I’ve done a lot of thinking lately. On Thursday, November 29th, 2012, I discovered a mass in my right breast that I just knew was cancer. An official diagnosis that I was correct came on the winter solstice, Friday, December 21st, 2012, just before I was leaving work for the holiday. A lot has changed since that day and I’ve had a lot to think about.
It’s been a veritable roller coaster ride. I hate roller coaster rides. Just hate them. Hate having my stomach in my throat, especially after chemo.

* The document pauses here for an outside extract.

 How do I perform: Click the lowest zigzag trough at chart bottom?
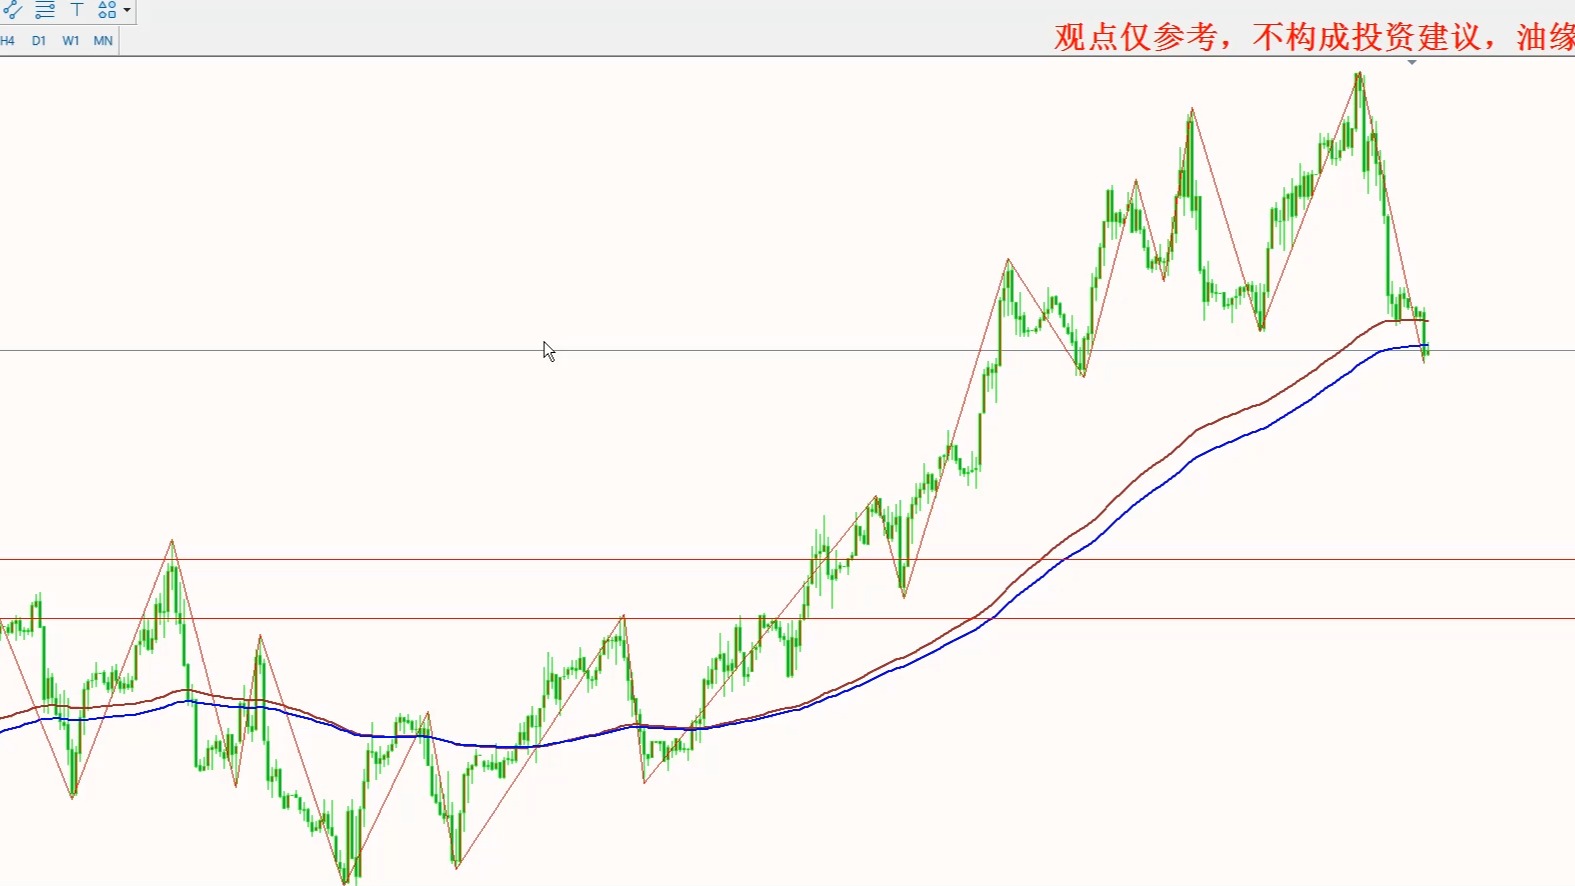346,880
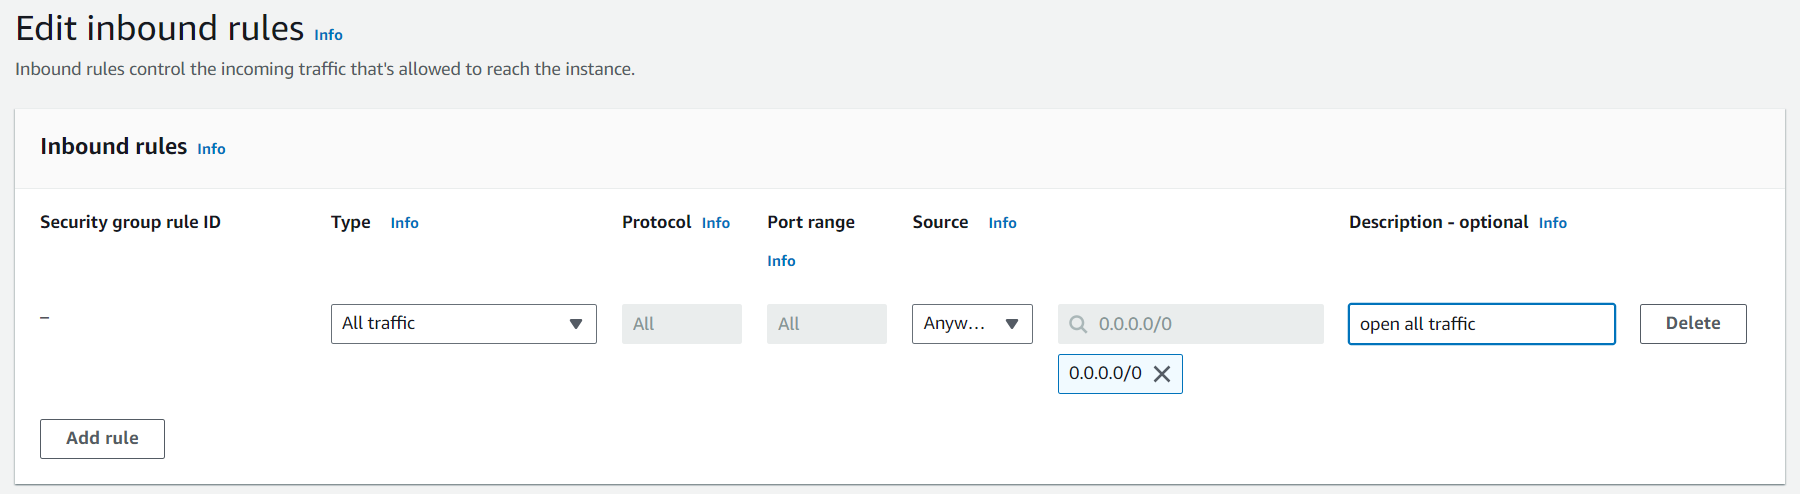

The valleys have been brutal and more than once I thought that the battle just wasn’t worth it. The long slog back towards health and work overwhelms me still. Last night was another low valley with no sun. I decided to close all my blogs and stop the extra work that blogs are. And then I picked up a new book to read…
I decided to fly anyway, any way I can. The barriers are lifted. I’m writing this for me. You’re welcome to join in. I’m no longer going to focus on any one thing such as medieval costume, paganism, or this and that. I’m going to tell my story. I’m going to write my book. The journey of a thousand miles begins with one step. The steps will begin slowly as I’m still getting my feet under me and that is crucial to stepping. I’m not going to hide behind flowery prose. I’m going to say words like fuck. All the time. And I’m going to fly.